Automakers Warn Against Using Hybrids as Taxicabs
A Metropolitan Taxicab Board of Trade (MTBOT) press release reports that Toyota and Honda have issued warnings against using their hybrid passenger vehicles as commercial taxicabs. In addition, Ford Motor Company, General Motors and Nissan, have refused to certify the crashworthiness of their hybrid New York City taxicabs as modified with mandatory partitions.
In late 2007, the TLC mandated that all new taxis, the vast majority of which are required to have partitions, achieve 25 miles-per-gallon, disallowing the purpose-built stretch Ford Crown Victoria taxicab.
The MTBOT, which represents 25 percent of the taxi industry, has mounted a legal challenge, citing a 2008 engineer's report that finds hybrids to be unsafe and unfit as New York City taxicabs.

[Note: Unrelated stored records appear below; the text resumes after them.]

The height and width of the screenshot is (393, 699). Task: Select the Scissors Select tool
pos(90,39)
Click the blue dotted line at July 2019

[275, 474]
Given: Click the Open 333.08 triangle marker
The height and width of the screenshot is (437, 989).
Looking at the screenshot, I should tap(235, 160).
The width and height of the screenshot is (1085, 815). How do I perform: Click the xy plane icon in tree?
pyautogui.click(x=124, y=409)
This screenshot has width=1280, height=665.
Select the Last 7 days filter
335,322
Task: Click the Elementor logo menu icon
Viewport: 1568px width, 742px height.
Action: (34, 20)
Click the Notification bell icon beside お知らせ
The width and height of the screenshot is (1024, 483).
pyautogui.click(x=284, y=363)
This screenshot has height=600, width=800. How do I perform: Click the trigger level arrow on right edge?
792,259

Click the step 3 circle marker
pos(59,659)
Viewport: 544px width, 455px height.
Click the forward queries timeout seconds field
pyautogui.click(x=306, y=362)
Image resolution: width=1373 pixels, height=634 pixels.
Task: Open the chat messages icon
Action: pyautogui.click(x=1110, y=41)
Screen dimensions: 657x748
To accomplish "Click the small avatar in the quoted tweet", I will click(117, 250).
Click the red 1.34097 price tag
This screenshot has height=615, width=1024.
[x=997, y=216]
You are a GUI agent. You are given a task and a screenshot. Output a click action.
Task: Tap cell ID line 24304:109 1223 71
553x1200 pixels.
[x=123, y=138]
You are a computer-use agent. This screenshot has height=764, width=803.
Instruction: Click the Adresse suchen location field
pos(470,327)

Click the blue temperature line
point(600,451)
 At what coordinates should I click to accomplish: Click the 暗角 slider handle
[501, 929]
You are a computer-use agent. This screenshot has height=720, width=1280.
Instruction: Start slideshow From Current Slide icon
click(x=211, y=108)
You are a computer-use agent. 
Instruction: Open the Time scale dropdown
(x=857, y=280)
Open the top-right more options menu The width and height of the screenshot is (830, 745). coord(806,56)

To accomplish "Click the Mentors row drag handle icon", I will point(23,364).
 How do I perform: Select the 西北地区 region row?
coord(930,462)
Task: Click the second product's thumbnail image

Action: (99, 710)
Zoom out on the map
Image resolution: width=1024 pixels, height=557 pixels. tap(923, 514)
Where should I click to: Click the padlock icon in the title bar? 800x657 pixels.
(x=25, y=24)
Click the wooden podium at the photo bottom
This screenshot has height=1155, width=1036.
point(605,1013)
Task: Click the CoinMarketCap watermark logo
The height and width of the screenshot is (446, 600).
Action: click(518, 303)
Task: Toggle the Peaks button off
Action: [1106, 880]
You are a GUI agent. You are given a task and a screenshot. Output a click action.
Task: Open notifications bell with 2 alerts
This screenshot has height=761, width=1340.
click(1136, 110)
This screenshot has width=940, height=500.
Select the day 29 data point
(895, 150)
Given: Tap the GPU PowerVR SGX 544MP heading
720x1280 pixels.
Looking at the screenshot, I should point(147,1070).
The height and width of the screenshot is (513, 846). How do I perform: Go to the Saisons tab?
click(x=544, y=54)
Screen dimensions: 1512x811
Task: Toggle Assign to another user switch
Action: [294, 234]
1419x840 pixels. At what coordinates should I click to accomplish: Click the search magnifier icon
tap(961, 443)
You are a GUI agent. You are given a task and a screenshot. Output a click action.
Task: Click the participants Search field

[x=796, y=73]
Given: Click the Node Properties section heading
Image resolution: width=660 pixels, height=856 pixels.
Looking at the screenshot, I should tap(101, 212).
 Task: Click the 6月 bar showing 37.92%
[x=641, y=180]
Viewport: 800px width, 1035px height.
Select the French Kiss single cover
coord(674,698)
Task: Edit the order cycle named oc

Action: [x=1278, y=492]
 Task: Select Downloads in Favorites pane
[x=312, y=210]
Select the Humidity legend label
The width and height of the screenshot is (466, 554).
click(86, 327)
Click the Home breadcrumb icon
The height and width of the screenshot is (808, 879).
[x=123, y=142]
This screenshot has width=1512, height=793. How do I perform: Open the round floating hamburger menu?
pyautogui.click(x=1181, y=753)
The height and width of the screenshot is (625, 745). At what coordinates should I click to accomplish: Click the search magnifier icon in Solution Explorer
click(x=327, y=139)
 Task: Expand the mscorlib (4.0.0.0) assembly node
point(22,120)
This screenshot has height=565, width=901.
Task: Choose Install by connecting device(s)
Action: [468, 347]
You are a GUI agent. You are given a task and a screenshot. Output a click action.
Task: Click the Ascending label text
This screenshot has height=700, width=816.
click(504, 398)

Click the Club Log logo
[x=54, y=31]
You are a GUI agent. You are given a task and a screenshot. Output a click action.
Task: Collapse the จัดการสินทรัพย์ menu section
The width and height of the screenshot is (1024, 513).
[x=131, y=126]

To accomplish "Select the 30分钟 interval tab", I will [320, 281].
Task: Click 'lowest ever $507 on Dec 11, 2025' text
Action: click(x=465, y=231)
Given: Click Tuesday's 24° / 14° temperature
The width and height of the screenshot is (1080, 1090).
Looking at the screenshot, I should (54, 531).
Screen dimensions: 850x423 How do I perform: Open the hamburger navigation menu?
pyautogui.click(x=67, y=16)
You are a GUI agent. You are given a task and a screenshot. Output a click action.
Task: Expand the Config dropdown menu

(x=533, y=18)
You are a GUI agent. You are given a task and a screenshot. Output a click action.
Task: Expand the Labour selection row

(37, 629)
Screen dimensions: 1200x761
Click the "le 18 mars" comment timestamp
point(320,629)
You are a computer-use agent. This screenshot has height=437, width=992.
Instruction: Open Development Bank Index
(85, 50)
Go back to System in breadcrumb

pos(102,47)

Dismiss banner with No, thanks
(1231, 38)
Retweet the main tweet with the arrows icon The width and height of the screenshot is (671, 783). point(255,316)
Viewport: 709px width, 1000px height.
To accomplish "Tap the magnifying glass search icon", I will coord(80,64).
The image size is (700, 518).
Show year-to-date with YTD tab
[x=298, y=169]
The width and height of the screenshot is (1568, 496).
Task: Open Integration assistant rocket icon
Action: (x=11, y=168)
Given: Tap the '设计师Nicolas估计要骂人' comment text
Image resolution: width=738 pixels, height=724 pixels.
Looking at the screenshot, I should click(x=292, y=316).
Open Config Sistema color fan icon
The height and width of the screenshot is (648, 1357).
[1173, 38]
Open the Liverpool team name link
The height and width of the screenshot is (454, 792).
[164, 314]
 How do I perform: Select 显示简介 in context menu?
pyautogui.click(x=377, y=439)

The mandate has been delayed and awaits a federal court ruling expected later this month.
Nine vehicles were on the July 16 vehicle approval list for taxi use. On August 29, the automakers were asked to certify that their hybrids or alternative fuel vehicles are manufacturer-approved to be used as taxicabs and safe when modified with partitions and other TLC requirements. Not one automaker has responded with a certification.
The TLC has confirmed that it does not crash test hybrid taxicabs modified with partitions and says it relies, in large part, on federal testing to assert the safety of hybrid taxicabs. However, it has also been established that there are no federal crash tests for hybrid taxicabs modified with partitions.
Hybrid automakers explicitly warn against any modifications to hybrid vehicles in the owner manuals, reports the MTBOT.